New Hampshire Adopts Jury Nullification Law

By J. D. Tuccille

Jury nullification, in which jurors refuse to convict defendants under laws they find objectionable or inappropriately applied, is a favored tactic of many libertarians who, rightly or wrongly perceive individual liberty as, at best, a minority taste among their neighbors. They like the idea of a tool that can be wielded on the spot to shield people from powerful control freaks without first having to win a popularity contest. But nullification is useful only if people know about. And last week, New Hampshire’s governor signed a law requiring the state’s judges to permit defense attorneys to inform jurors of their right to nullify the law.

On June 18, Governor John Lynch signed HB 146, which reads:

a Right of Accused.

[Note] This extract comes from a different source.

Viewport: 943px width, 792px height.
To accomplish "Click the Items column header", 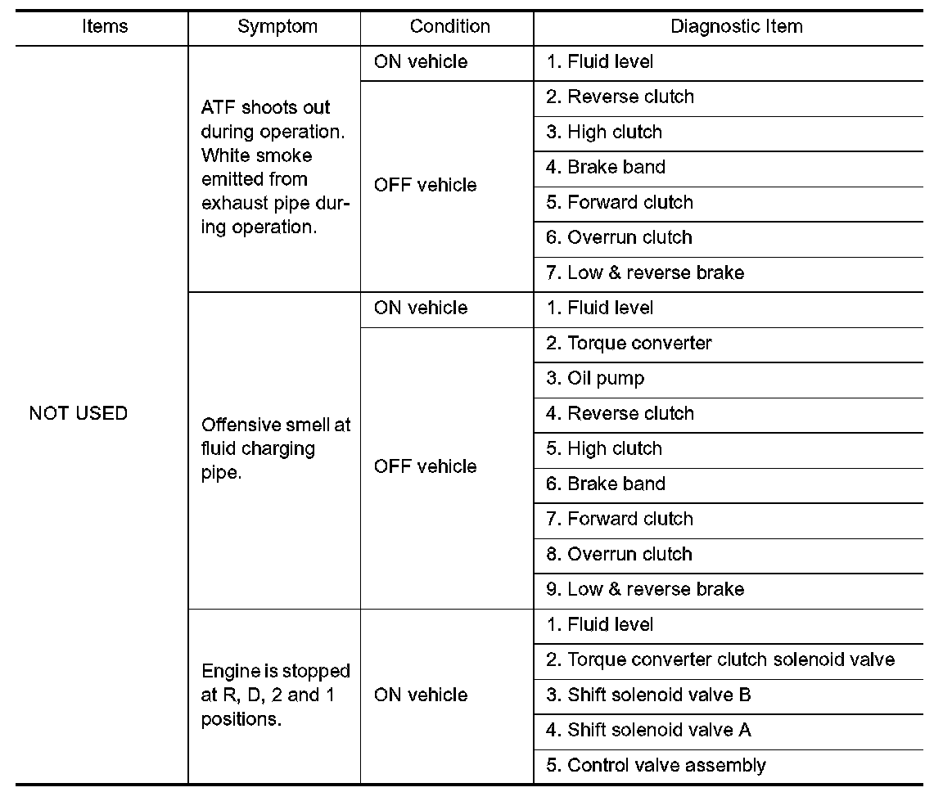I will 105,26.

In all criminal proceedings the court shall permit the defense to inform the jury of its right to judge the facts and the application of the law in relation to the facts in controversy.

Short, simple and to the point. Nullification advocate Tim Lynch, of the Cato Institute, thinks it’s a step in the right direction, though not necessarily a game-changer. Says he:

This is definitely a step forward for advocates of jury trial.  Allowing counsel to speak directly to the jury about this subject is something that is not allowed in all the courthouses outside of New Hampshire–so, again, this is good.  I am concerned, however,  that this language does not go far enough.   We don’t know how much pressure trial judges will exert on defense counsel.  As noted above, if the attorney’s argument is “too strenuous,” the judge may reprimand the attorney in some way or deliver his own strenuous instruction about how the jurors must ultimately accept the law as described by the courtnot the defense.  I’m also afraid what the jurors hear will too often depend on the particular judge and, then, what that judge wants to do in a particular case.

So the law is an improvement over the old order, especially in an era when courts and judges are overtly trying to suppress jury independence, but one whose effectiveness is yet to be determined.

But is this faith in jury nullification misplaced? How likely are we and our neighbors to symbolically flip our middle fingers to the powers that be and free defendants charged with, say drug offenses or gun law violations? After all, the power has long existed, but you don’t often hear of juries staging revolts.

It does happen, though, as a much-covered 2010 Montana case demonstrates, when a trial never even started because the court was unable to find enough jurors willing to convict somebody for marijuana possession. And a lot of nullification may fly under the radar, because it results in hung juries rather than full acquittals, and because judges and prosecutors really want to keep it quiet.

Back in 1999, the Washington Post wrote:

In courthouses across the country, an unprecedented level of juror activism is taking hold, ignited by a movement of people who are turning their back on the evidence they hear at trial and instead using the jury box as a bold form of civil protest. …

The most concrete sign of the trend is the sharp jump in the percentage of trials that end in hung juries. For decades, a 5 percent hung jury rate was considered the norm, derived from a landmark study of the American jury by Harry Kalven Jr. and Hans Zeisel published 30 years ago. In recent years, however, that figure has doubled and quadrupled, depending on location.

That article featured a pre-gunrunning Eric Holder objecting that, “There is a real potential danger if this problem goes unchecked.”

The article’s hung jury estimate wasn’t just guess work. A 2002 study (PDF) on hung juries by the National Center for State Courts found that “In 63% of cases in which the jury deadlocked, the majority of jurors voted in favor of conviction compared to 24% of cases in which the majority of jurors voted in favor of acquittal …” Such numbers are considered a strong, if not conclusive sign of widespread nullification.  Two of that study’s authors, Paula Hannaford-Agor, of the National Center for State Courts, and Valerie P. Hans, of Cornell Law School, penned a 2003 paper (PDF)  published in the Chicago-Kent Law Review that said:

The criminal justice community has become increasingly concerned about the policy implications of jury nullification, especially as jury nullification manifests itself in hung juries. A number of communities, especially in California, report that up to one-quarter of all criminal jury trials routinely result in mistrials due to jury deadlock.

That paper also concluded that strictly defined nullification isn’t always distinguishable from doubts about the strength of a case, since the two tend to run together when jurors are skeptical about the credibility and legitimacy of police and the courts.

So jury nullification may be one of those things we’re already soaking in without realizing it, because people with doubts about the law stubbornly bring acquittals or deadlock juries without painting their actions in political colors. Now, in New Hampshire, maybe we’ll get to see what happens when jurors are told that what they’re already doing is officially OK.